* **Given request**
Reproduce the lines in the records that start with the one containing "For every named target in this 768×895" and end with the one containing "Login (668, 846)", both included, and nothing else.

* **Records for the task**
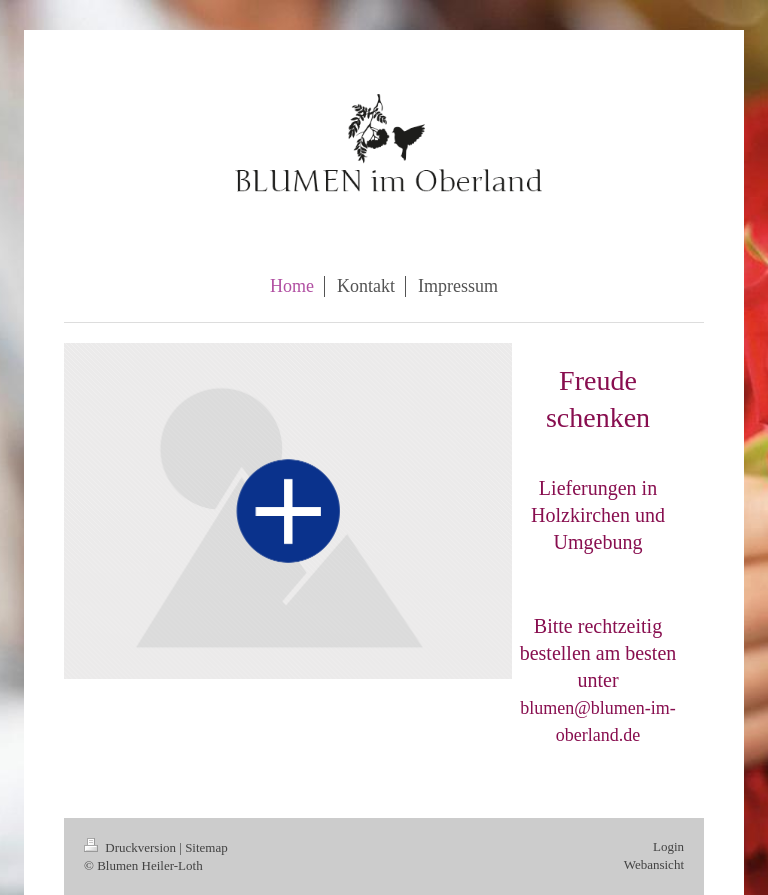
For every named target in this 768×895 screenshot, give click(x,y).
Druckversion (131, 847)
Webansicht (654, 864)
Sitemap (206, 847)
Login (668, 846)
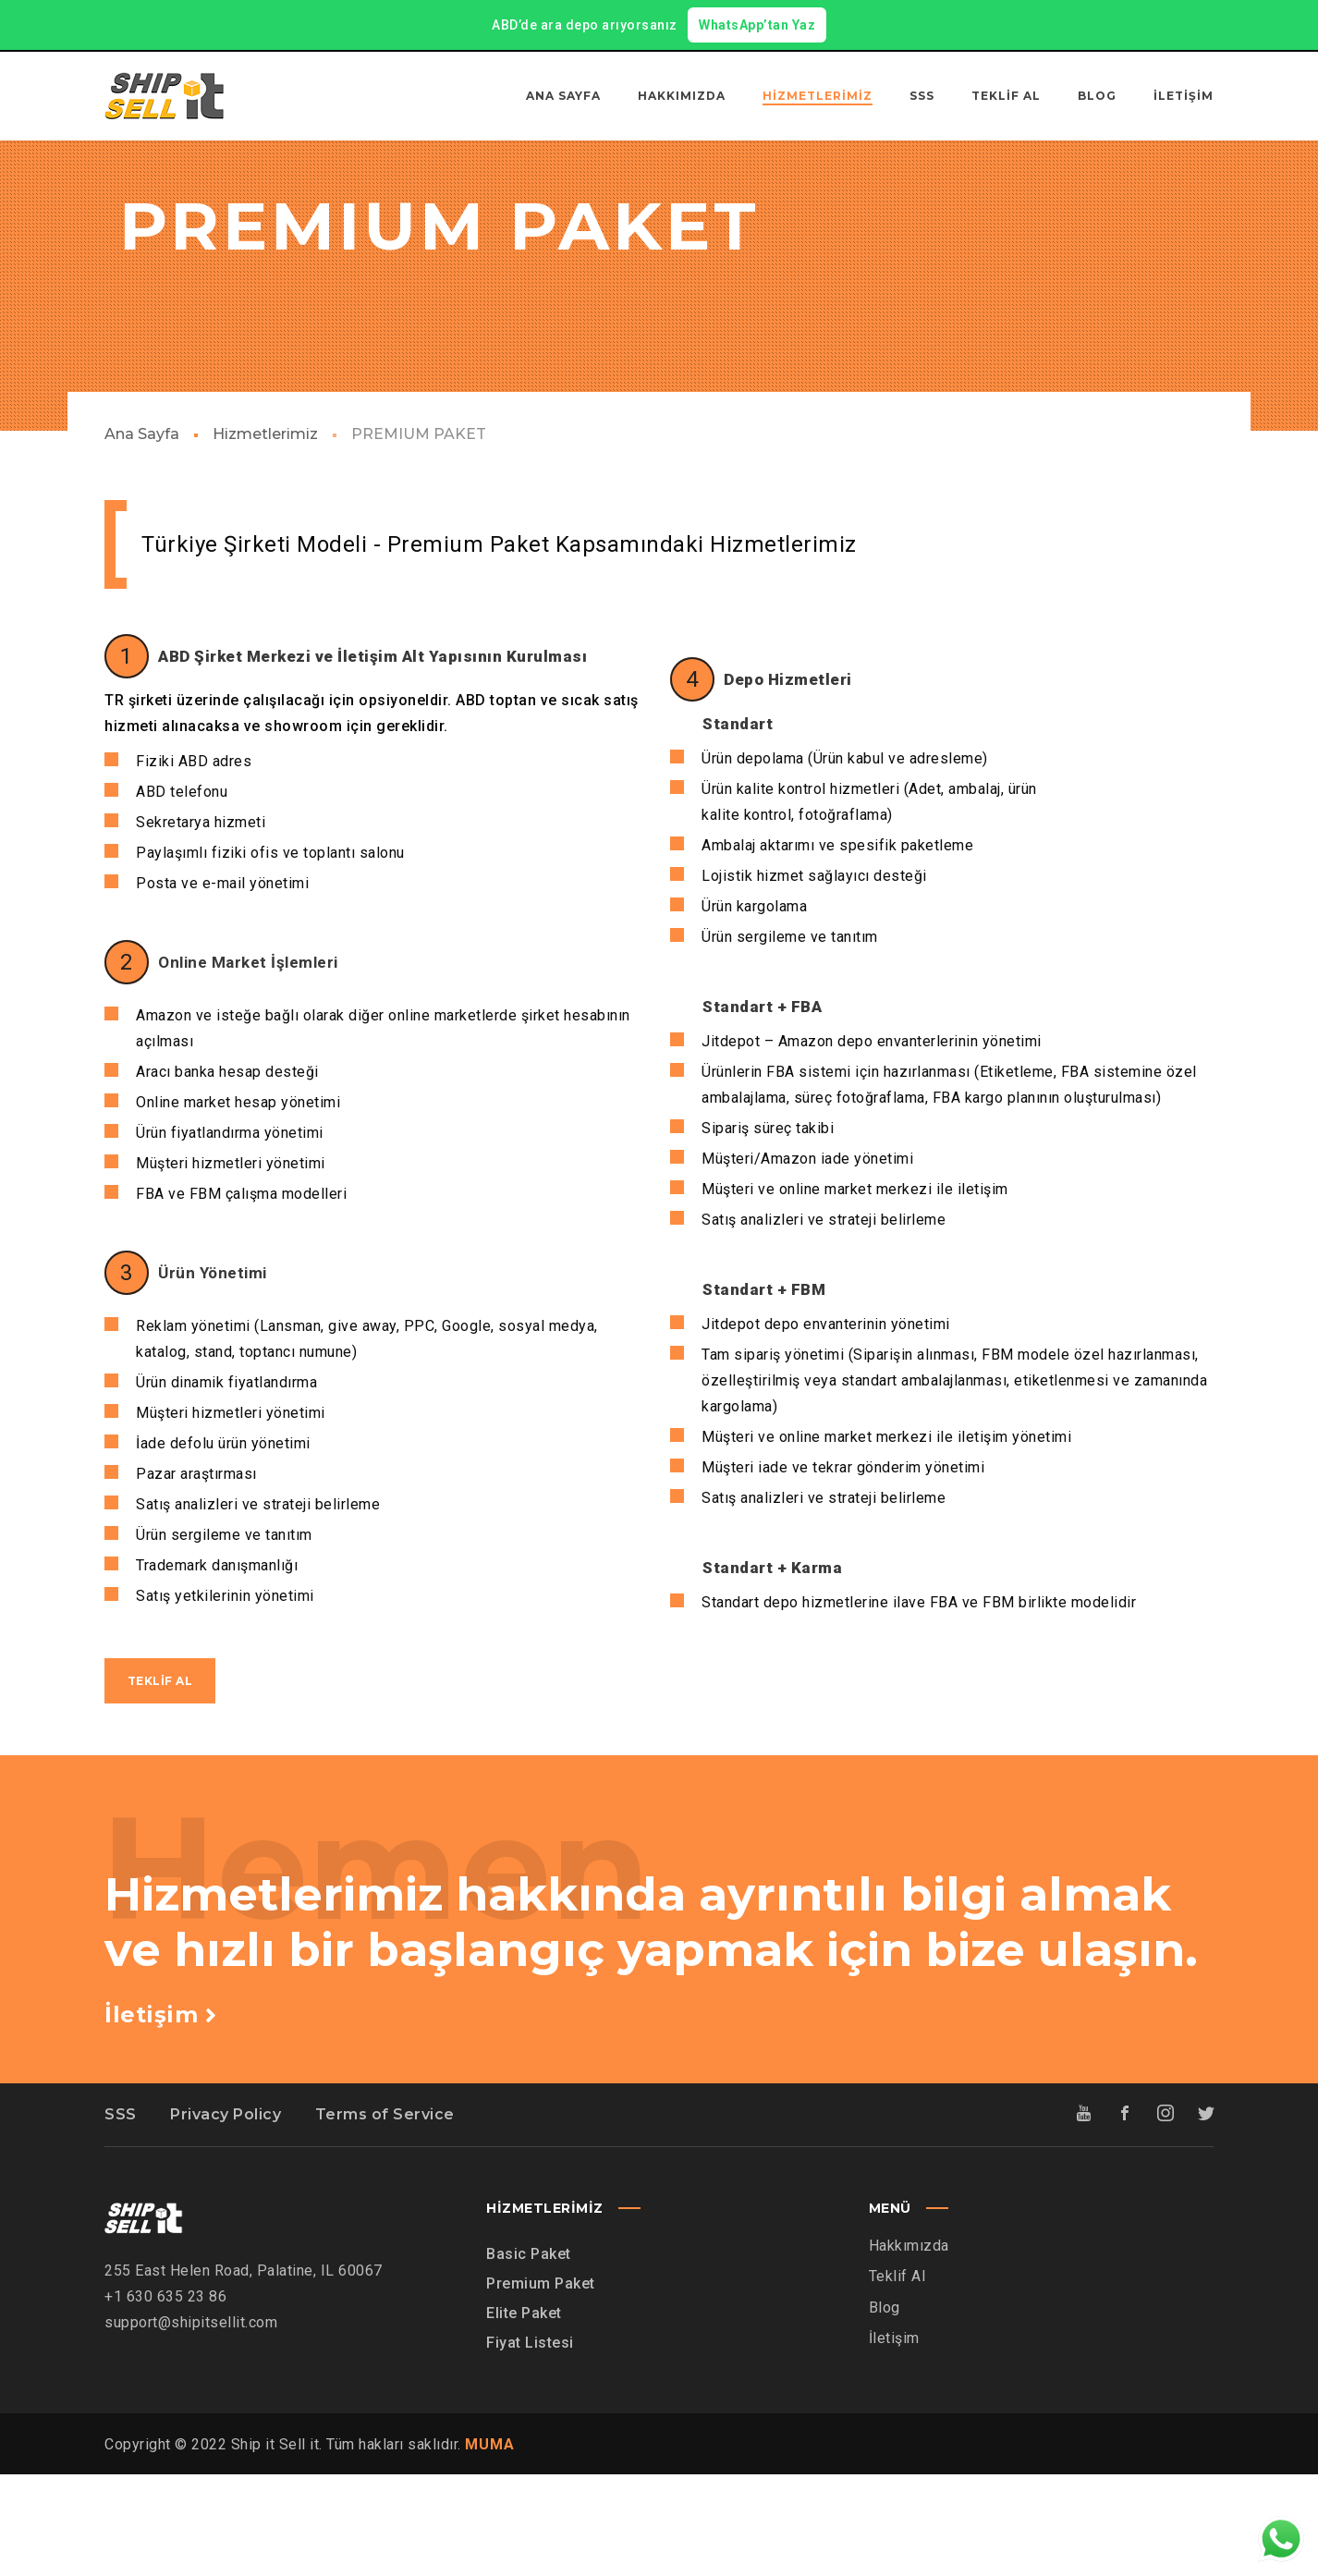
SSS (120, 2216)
==
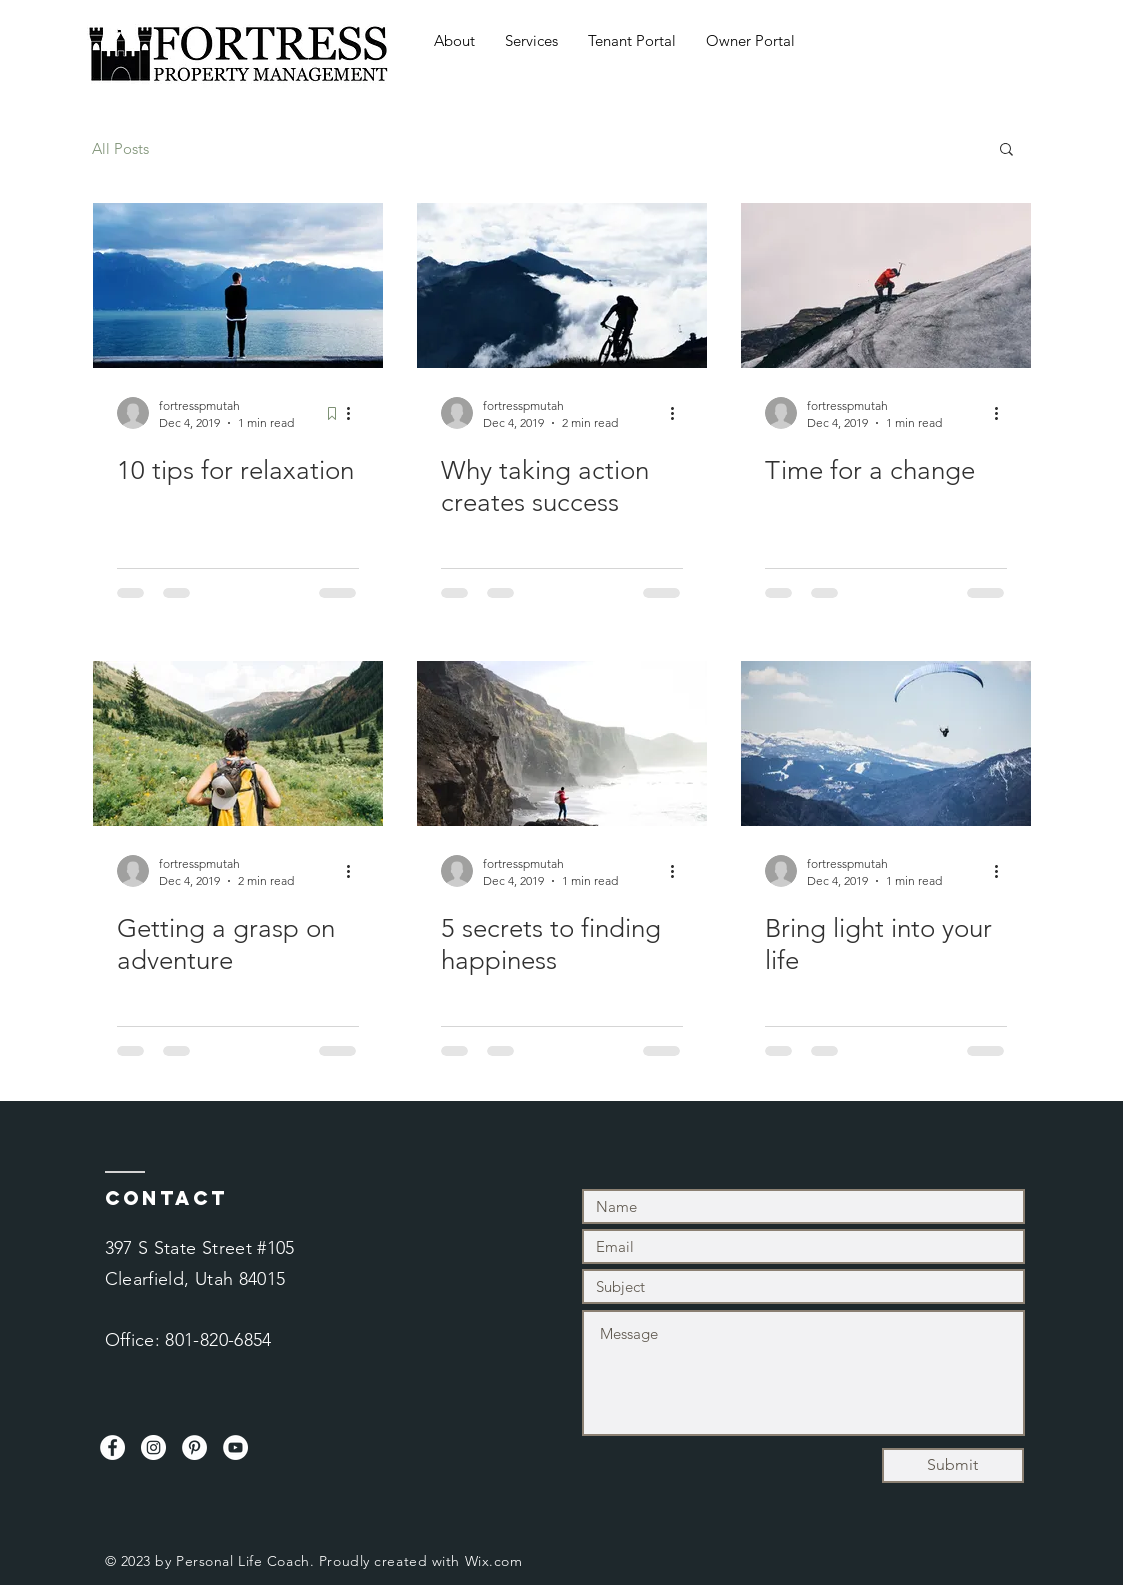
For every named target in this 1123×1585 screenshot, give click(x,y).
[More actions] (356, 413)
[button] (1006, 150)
==
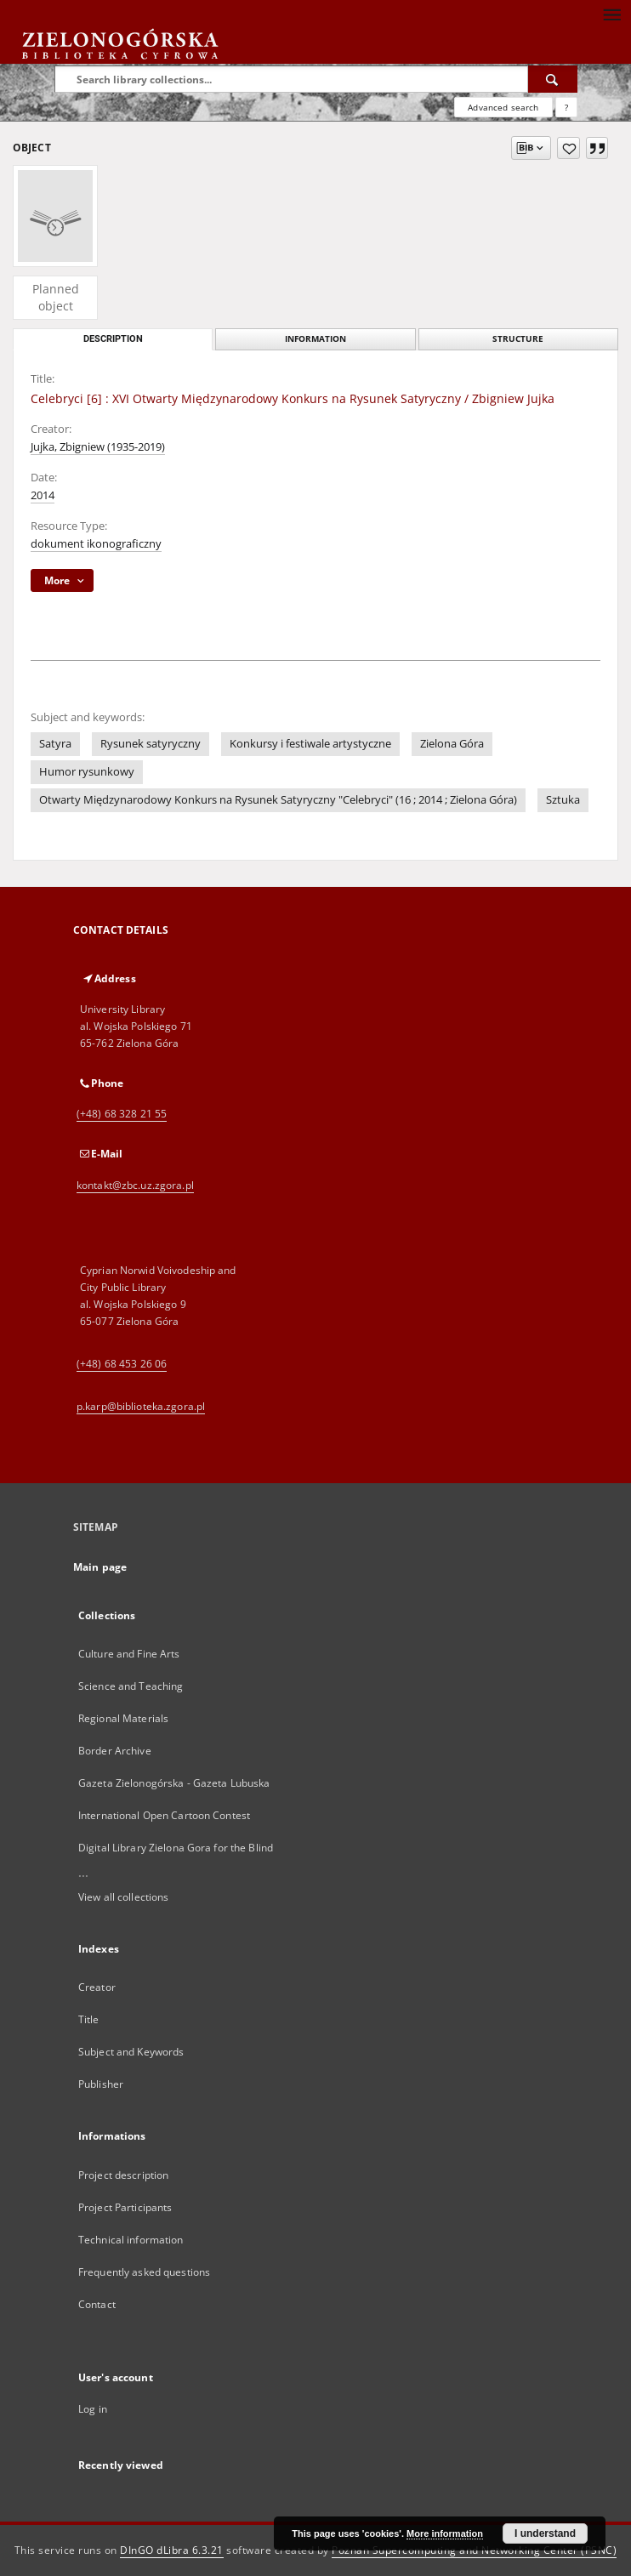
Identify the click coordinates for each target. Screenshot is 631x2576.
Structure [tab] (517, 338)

* **Solution below**
For every named target in this 768×895 screenshot, give click(x,y).
Druckversion (131, 847)
Webansicht (654, 864)
Sitemap (206, 847)
Login (668, 846)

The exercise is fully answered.